Hi guys, part of Zephyr AI here, <we have been usi...
# ask-community
r
Hi guys, part of Zephyr AI here, we have been using dagster for a long time and have routine philosophical conversations like “what if we used dagster to run ci/cd for us”. Jokes aside, i have a support question on dagter 1.1.17. We have an issue where: we have a long running pipeline (lets say 18 hours) on k8s where we use the pod per op (pod per step) strategy. our hypothesis is when: the dagster daemon restarts sometime during the course of the execution of the pipeline (so any one of the steps) then: the next step in the pipeline is not spun up the dagster run pod and dagit just show the job in progress, thats it. this is a rough timeline: • run kicks off at 17:54 • 6 minutes later (18:00) a step pod kicks off • during execution (03:22) daemon restarts •
Ignoring a duplicate run that was started from somewhere other than the run monitor daemon
gets logged in dagit at 03:23 • step pod runs for 11 hrs and terminates at 05:42 • next step pod is not spun up ive been told dagster support is pretty responsive, and this is becoming quite a headache for us, so any pointers would be much appreciated.
d
Hi Ripple - so once the daemon launches a run, the run exists in its own pod that's totally independent of the daemon.

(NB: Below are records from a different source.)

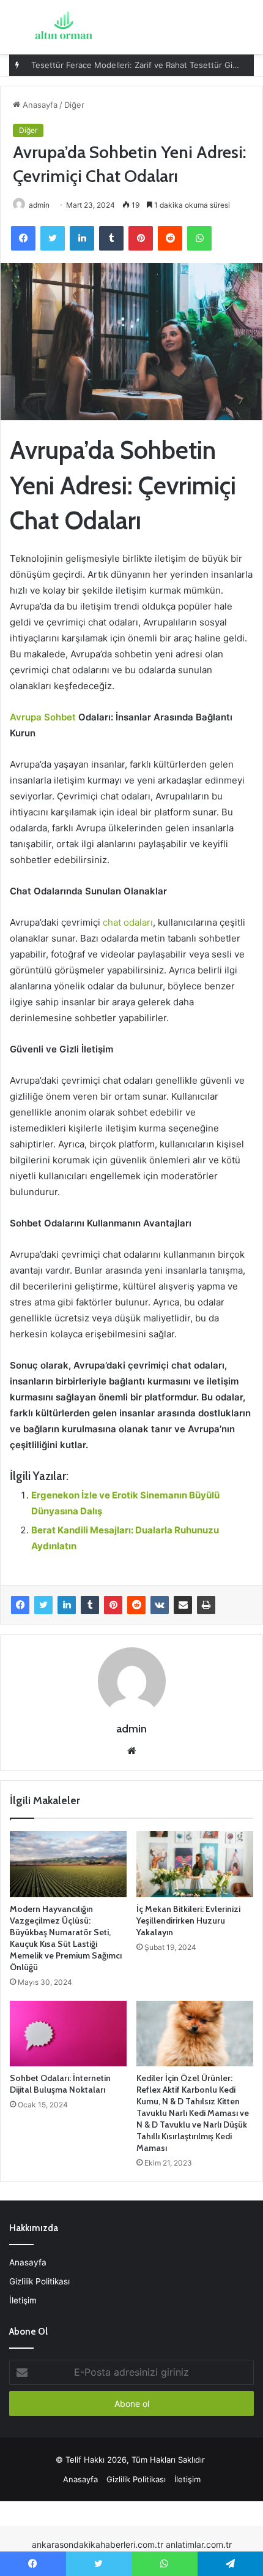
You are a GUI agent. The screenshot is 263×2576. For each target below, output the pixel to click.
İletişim (23, 2300)
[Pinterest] (113, 1605)
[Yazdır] (206, 1605)
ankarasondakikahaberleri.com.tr (97, 2544)
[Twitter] (43, 1605)
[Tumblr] (90, 1605)
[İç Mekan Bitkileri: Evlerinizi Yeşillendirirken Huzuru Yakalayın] (194, 1864)
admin (39, 205)
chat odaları (128, 922)
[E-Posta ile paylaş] (183, 1605)
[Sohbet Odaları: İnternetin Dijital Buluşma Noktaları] (68, 2034)
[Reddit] (136, 1605)
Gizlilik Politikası (39, 2281)
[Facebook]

So I don't think the daemon restarting is the direct cause here. My guess would be that instead, something in your cluster is happening that is restarting several pods at once (including both the daemon and the pod for that run). One common way this can happen is the k8s cluster autoscaling down a node and killing any pods running on that node. If you have logs or a
kubectl describe
from the run worker pod (the name of the pod should be in the event logs from the run) that would help explain exactly what happened here to kill the run pod.
r
so you think the run pod and the daemon pod restarting around the same time would cause enough chaos for the next step to not be executed?
d
Just the run pod getting killed by the cluster would be enough to disrupt the run, yeah - the daemon is out of the picture at that point
(for that run at least)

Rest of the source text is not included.